Pixel coordinate grounding data
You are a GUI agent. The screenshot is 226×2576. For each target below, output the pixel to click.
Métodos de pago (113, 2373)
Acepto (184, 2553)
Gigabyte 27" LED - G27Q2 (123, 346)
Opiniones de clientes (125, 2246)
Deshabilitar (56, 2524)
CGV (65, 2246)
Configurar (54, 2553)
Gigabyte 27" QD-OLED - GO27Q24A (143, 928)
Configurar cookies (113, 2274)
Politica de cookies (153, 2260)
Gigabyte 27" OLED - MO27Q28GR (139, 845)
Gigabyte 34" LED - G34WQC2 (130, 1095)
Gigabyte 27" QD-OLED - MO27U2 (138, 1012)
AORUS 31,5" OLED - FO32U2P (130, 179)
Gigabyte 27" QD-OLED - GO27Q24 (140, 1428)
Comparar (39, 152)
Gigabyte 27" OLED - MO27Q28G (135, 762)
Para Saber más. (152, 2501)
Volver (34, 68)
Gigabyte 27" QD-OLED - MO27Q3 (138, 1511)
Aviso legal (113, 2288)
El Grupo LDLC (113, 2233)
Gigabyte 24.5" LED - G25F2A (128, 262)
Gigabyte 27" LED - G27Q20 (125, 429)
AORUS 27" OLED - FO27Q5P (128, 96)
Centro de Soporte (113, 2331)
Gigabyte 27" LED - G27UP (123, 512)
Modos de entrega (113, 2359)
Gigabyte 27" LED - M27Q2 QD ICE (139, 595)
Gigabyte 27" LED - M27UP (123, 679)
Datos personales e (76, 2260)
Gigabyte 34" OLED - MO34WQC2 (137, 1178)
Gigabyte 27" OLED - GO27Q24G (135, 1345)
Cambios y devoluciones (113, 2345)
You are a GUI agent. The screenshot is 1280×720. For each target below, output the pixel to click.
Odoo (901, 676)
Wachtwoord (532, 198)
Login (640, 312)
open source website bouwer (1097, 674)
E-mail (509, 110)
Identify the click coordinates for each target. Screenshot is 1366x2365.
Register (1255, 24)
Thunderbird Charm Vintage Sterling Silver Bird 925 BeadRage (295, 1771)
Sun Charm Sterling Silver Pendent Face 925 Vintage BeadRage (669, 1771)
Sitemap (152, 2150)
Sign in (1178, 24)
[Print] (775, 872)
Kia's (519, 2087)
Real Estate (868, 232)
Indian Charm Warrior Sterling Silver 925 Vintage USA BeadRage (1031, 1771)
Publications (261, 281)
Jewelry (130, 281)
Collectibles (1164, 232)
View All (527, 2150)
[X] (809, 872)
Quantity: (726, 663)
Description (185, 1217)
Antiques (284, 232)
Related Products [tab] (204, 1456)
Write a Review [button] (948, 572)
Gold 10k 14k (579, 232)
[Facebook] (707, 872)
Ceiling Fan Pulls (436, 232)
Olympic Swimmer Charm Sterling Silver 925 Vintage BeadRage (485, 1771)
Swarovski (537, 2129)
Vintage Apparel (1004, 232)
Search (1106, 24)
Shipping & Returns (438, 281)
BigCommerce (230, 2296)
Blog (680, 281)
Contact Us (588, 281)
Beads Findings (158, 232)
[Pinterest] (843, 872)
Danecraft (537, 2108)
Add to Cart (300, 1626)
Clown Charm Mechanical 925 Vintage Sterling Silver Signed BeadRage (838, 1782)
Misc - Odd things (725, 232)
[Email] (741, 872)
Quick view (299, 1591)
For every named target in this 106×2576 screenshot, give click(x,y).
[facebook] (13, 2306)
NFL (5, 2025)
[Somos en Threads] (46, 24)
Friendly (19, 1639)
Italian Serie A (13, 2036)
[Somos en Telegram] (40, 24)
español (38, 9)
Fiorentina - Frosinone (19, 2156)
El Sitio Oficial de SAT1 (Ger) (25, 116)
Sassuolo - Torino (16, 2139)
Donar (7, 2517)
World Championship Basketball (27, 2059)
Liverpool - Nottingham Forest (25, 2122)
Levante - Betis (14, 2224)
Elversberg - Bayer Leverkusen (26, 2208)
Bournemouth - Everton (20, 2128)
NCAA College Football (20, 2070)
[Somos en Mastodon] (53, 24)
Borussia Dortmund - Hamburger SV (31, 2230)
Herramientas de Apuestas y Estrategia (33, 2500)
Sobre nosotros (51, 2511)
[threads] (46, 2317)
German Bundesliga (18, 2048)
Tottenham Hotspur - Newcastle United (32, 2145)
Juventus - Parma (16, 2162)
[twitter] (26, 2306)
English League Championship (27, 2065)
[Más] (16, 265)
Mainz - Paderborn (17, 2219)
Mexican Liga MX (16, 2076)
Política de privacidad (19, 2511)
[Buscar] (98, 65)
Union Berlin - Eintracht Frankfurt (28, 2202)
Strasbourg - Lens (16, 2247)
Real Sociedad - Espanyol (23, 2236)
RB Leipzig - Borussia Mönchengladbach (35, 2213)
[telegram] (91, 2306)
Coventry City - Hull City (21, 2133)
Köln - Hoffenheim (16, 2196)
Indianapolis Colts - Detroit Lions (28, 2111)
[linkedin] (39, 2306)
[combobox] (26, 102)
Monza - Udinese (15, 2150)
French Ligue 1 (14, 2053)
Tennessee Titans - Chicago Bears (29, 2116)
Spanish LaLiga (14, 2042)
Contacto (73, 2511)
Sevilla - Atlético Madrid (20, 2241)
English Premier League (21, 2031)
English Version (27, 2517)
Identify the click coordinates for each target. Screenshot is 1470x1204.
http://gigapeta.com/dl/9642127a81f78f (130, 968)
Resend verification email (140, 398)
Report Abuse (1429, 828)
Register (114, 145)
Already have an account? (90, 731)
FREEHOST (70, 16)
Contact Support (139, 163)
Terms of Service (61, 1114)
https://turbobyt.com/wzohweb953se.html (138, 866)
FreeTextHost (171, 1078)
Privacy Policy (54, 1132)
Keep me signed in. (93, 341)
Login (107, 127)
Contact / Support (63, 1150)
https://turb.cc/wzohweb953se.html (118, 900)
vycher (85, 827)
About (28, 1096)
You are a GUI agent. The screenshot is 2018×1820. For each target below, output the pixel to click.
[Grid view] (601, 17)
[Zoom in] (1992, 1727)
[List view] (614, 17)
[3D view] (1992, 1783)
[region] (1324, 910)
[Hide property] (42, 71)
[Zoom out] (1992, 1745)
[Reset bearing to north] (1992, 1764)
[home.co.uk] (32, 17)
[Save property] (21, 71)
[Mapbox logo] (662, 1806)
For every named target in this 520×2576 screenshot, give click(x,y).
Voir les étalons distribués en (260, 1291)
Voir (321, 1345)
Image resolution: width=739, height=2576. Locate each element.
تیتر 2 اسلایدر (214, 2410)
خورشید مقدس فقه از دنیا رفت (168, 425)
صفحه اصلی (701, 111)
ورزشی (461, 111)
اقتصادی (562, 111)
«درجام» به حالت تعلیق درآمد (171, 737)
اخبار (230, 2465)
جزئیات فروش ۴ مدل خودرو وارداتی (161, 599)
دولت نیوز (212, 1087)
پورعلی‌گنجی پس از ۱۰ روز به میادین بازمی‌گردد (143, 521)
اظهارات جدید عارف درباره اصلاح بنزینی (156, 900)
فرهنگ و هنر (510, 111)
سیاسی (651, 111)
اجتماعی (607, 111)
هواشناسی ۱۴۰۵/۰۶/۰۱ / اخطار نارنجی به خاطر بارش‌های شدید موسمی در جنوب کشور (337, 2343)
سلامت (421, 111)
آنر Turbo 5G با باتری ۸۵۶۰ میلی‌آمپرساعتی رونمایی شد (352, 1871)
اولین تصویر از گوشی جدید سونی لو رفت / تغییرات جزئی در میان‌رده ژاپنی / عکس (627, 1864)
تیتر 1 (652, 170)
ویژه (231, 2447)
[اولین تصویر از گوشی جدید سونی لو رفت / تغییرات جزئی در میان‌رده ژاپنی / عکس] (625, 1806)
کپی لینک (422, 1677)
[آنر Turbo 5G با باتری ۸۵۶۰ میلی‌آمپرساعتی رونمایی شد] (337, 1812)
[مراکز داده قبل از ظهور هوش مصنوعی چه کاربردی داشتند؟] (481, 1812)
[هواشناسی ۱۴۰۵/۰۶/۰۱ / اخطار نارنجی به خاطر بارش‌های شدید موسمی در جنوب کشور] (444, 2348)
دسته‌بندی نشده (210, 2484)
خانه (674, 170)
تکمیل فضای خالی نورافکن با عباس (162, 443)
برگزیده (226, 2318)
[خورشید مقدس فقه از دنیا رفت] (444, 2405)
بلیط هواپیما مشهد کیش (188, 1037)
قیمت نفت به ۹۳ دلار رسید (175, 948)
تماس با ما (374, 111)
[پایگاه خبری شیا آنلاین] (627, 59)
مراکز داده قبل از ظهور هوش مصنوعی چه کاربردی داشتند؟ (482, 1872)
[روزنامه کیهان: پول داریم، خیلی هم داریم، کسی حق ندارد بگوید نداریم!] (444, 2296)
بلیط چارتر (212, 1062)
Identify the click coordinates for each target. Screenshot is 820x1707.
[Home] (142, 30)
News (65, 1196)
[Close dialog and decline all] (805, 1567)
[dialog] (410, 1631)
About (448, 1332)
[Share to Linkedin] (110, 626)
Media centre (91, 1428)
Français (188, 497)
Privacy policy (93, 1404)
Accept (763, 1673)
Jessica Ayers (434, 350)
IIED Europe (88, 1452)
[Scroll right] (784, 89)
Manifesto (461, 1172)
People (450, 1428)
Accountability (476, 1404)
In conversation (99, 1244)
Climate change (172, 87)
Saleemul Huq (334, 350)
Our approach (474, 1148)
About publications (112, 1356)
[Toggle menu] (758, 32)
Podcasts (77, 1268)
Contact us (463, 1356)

### [Work to be completed]
Only one thing is wanted in reply: the number of lines in the entries that hold the string "میان".

### [Solution for this problem]
2